What you need to do:
Nothing but an exact copy of the records below counts as the answer.

Collected data entries
---------------
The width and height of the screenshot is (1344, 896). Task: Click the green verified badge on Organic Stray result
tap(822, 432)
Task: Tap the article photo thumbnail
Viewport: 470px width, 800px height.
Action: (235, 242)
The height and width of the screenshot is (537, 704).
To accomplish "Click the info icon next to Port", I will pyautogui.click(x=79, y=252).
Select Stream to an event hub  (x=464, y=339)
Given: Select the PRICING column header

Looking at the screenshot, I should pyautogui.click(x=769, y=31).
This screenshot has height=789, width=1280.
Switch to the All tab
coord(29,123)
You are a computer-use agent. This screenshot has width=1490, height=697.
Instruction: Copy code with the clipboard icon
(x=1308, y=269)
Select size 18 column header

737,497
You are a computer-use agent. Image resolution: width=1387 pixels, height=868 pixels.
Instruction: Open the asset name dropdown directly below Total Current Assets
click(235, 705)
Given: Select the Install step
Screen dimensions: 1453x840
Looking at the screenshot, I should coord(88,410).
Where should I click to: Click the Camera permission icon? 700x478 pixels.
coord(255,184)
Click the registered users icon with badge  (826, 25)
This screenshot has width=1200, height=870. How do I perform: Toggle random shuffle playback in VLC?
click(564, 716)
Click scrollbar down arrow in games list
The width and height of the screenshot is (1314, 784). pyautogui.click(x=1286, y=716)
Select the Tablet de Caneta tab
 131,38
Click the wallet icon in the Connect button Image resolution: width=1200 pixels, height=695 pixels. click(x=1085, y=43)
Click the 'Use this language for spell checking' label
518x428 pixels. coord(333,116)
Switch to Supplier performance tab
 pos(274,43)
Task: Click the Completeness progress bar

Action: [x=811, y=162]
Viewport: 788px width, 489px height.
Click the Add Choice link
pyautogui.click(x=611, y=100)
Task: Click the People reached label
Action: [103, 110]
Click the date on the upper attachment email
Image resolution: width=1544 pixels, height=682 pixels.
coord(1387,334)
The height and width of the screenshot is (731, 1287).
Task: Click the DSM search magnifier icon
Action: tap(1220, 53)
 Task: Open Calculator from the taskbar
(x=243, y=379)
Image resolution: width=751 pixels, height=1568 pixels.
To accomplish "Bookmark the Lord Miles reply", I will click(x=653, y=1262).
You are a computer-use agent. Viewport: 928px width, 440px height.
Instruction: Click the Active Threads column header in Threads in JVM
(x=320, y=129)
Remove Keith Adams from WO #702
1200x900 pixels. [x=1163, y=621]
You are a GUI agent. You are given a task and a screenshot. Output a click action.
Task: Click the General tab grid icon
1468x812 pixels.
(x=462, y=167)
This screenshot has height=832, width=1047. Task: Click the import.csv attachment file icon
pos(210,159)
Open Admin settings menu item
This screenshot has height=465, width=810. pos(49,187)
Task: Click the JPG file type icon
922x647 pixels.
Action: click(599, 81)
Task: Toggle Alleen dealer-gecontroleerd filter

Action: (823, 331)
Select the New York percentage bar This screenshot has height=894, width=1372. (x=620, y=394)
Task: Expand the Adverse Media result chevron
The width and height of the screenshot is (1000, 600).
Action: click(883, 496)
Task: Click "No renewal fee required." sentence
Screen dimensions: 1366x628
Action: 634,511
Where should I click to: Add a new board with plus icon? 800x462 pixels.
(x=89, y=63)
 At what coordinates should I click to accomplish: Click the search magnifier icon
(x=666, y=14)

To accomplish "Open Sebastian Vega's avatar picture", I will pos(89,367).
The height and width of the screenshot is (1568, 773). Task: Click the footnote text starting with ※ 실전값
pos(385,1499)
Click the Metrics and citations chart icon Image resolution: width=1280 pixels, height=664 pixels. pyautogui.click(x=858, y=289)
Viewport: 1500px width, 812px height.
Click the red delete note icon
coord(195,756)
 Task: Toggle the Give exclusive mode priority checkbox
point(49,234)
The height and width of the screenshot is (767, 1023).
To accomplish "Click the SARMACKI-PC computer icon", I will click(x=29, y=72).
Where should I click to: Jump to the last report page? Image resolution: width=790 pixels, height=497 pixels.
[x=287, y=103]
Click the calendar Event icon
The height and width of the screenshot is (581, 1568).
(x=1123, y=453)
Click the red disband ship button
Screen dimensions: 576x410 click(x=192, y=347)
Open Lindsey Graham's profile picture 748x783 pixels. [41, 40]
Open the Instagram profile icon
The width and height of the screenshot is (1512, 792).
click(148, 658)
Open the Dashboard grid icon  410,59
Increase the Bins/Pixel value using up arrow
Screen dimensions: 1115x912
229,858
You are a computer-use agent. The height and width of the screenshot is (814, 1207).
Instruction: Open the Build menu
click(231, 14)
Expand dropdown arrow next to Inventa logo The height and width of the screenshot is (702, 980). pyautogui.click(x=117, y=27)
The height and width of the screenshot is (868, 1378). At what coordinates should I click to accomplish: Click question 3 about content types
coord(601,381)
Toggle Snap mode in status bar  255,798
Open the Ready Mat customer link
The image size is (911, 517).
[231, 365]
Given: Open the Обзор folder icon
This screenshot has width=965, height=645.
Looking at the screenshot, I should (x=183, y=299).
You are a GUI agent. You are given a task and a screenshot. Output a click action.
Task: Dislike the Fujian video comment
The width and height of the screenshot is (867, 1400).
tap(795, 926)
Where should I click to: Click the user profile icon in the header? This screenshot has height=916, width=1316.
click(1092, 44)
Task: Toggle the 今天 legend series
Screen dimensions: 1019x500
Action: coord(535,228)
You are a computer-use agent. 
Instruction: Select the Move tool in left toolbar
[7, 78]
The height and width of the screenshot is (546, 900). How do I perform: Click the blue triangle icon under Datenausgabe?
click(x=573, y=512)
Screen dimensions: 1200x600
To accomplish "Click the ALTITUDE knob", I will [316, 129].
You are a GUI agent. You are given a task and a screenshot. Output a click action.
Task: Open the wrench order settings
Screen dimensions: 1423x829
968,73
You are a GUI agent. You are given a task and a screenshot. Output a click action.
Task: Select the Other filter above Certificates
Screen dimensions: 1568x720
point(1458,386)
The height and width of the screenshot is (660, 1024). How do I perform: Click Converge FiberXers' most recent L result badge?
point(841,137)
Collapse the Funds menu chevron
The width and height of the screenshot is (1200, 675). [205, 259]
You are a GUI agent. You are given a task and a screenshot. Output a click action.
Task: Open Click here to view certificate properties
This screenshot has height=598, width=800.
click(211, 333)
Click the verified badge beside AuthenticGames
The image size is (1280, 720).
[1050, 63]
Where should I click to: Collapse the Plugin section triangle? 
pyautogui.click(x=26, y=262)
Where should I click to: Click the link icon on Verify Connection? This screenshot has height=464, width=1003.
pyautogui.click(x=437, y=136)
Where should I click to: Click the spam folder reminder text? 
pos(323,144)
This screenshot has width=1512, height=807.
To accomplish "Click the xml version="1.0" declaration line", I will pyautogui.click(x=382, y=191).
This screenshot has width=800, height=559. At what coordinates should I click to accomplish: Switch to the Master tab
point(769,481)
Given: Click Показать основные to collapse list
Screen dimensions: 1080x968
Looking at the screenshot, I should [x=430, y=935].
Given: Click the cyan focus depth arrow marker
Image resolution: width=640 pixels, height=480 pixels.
---------------
Solution to this exercise:
The width and height of the screenshot is (1344, 896). Task: Click the green verified badge on Organic Stray result
tap(822, 432)
Task: Tap the article photo thumbnail
Viewport: 470px width, 800px height.
Action: (235, 242)
The height and width of the screenshot is (537, 704).
To accomplish "Click the info icon next to Port", I will pyautogui.click(x=79, y=252).
Select Stream to an event hub  (x=464, y=339)
Given: Select the PRICING column header

Looking at the screenshot, I should pyautogui.click(x=769, y=31).
This screenshot has height=789, width=1280.
Switch to the All tab
coord(29,123)
You are a computer-use agent. This screenshot has width=1490, height=697.
Instruction: Copy code with the clipboard icon
(x=1308, y=269)
Select size 18 column header

737,497
You are a computer-use agent. Image resolution: width=1387 pixels, height=868 pixels.
Instruction: Open the asset name dropdown directly below Total Current Assets
click(235, 705)
Given: Select the Install step
Screen dimensions: 1453x840
Looking at the screenshot, I should coord(88,410).
Where should I click to: Click the Camera permission icon? 700x478 pixels.
coord(255,184)
Click the registered users icon with badge  (826, 25)
This screenshot has width=1200, height=870. How do I perform: Toggle random shuffle playback in VLC?
click(564, 716)
Click scrollbar down arrow in games list
The width and height of the screenshot is (1314, 784). pyautogui.click(x=1286, y=716)
Select the Tablet de Caneta tab
 131,38
Click the wallet icon in the Connect button Image resolution: width=1200 pixels, height=695 pixels. click(x=1085, y=43)
Click the 'Use this language for spell checking' label
518x428 pixels. coord(333,116)
Switch to Supplier performance tab
 pos(274,43)
Task: Click the Completeness progress bar

Action: [x=811, y=162]
Viewport: 788px width, 489px height.
Click the Add Choice link
pyautogui.click(x=611, y=100)
Task: Click the People reached label
Action: [103, 110]
Click the date on the upper attachment email
Image resolution: width=1544 pixels, height=682 pixels.
coord(1387,334)
The height and width of the screenshot is (731, 1287).
Task: Click the DSM search magnifier icon
Action: tap(1220, 53)
 Task: Open Calculator from the taskbar
(x=243, y=379)
Image resolution: width=751 pixels, height=1568 pixels.
To accomplish "Bookmark the Lord Miles reply", I will click(x=653, y=1262).
You are a computer-use agent. Viewport: 928px width, 440px height.
Instruction: Click the Active Threads column header in Threads in JVM
(x=320, y=129)
Remove Keith Adams from WO #702
1200x900 pixels. [x=1163, y=621]
You are a GUI agent. You are given a task and a screenshot. Output a click action.
Task: Click the General tab grid icon
1468x812 pixels.
(x=462, y=167)
This screenshot has height=832, width=1047. Task: Click the import.csv attachment file icon
pos(210,159)
Open Admin settings menu item
This screenshot has height=465, width=810. pos(49,187)
Task: Click the JPG file type icon
922x647 pixels.
Action: click(599, 81)
Task: Toggle Alleen dealer-gecontroleerd filter

Action: (823, 331)
Select the New York percentage bar This screenshot has height=894, width=1372. (x=620, y=394)
Task: Expand the Adverse Media result chevron
The width and height of the screenshot is (1000, 600).
Action: click(883, 496)
Task: Click "No renewal fee required." sentence
Screen dimensions: 1366x628
Action: 634,511
Where should I click to: Add a new board with plus icon? 800x462 pixels.
(x=89, y=63)
 At what coordinates should I click to accomplish: Click the search magnifier icon
(x=666, y=14)

To accomplish "Open Sebastian Vega's avatar picture", I will pos(89,367).
The height and width of the screenshot is (1568, 773). Task: Click the footnote text starting with ※ 실전값
pos(385,1499)
Click the Metrics and citations chart icon Image resolution: width=1280 pixels, height=664 pixels. pyautogui.click(x=858, y=289)
Viewport: 1500px width, 812px height.
Click the red delete note icon
coord(195,756)
 Task: Toggle the Give exclusive mode priority checkbox
point(49,234)
The height and width of the screenshot is (767, 1023).
To accomplish "Click the SARMACKI-PC computer icon", I will click(x=29, y=72).
Where should I click to: Jump to the last report page? Image resolution: width=790 pixels, height=497 pixels.
[x=287, y=103]
Click the calendar Event icon
The height and width of the screenshot is (581, 1568).
(x=1123, y=453)
Click the red disband ship button
Screen dimensions: 576x410 click(x=192, y=347)
Open Lindsey Graham's profile picture 748x783 pixels. [41, 40]
Open the Instagram profile icon
The width and height of the screenshot is (1512, 792).
click(148, 658)
Open the Dashboard grid icon  410,59
Increase the Bins/Pixel value using up arrow
Screen dimensions: 1115x912
229,858
You are a computer-use agent. The height and width of the screenshot is (814, 1207).
Instruction: Open the Build menu
click(231, 14)
Expand dropdown arrow next to Inventa logo The height and width of the screenshot is (702, 980). pyautogui.click(x=117, y=27)
The height and width of the screenshot is (868, 1378). At what coordinates should I click to accomplish: Click question 3 about content types
coord(601,381)
Toggle Snap mode in status bar  255,798
Open the Ready Mat customer link
The image size is (911, 517).
[231, 365]
Given: Open the Обзор folder icon
This screenshot has width=965, height=645.
Looking at the screenshot, I should (x=183, y=299).
You are a GUI agent. You are given a task and a screenshot. Output a click action.
Task: Dislike the Fujian video comment
The width and height of the screenshot is (867, 1400).
tap(795, 926)
Where should I click to: Click the user profile icon in the header? This screenshot has height=916, width=1316.
click(1092, 44)
Task: Toggle the 今天 legend series
Screen dimensions: 1019x500
Action: coord(535,228)
You are a computer-use agent. 
Instruction: Select the Move tool in left toolbar
[7, 78]
The height and width of the screenshot is (546, 900). How do I perform: Click the blue triangle icon under Datenausgabe?
click(x=573, y=512)
Screen dimensions: 1200x600
To accomplish "Click the ALTITUDE knob", I will [316, 129].
You are a GUI agent. You are given a task and a screenshot. Output a click action.
Task: Open the wrench order settings
Screen dimensions: 1423x829
968,73
You are a GUI agent. You are given a task and a screenshot. Output a click action.
Task: Select the Other filter above Certificates
Screen dimensions: 1568x720
point(1458,386)
The height and width of the screenshot is (660, 1024). How do I perform: Click Converge FiberXers' most recent L result badge?
point(841,137)
Collapse the Funds menu chevron
The width and height of the screenshot is (1200, 675). [205, 259]
You are a GUI agent. You are given a task and a screenshot. Output a click action.
Task: Open Click here to view certificate properties
This screenshot has height=598, width=800.
click(211, 333)
Click the verified badge beside AuthenticGames
The image size is (1280, 720).
[1050, 63]
Where should I click to: Collapse the Plugin section triangle? 
pyautogui.click(x=26, y=262)
Where should I click to: Click the link icon on Verify Connection? This screenshot has height=464, width=1003.
pyautogui.click(x=437, y=136)
Where should I click to: Click the spam folder reminder text? 
pos(323,144)
This screenshot has width=1512, height=807.
To accomplish "Click the xml version="1.0" declaration line", I will pyautogui.click(x=382, y=191).
This screenshot has width=800, height=559. At what coordinates should I click to accomplish: Switch to the Master tab
point(769,481)
Given: Click Показать основные to collapse list
Screen dimensions: 1080x968
Looking at the screenshot, I should [x=430, y=935].
Given: Click the cyan focus depth arrow marker
Image resolution: width=640 pixels, height=480 pixels.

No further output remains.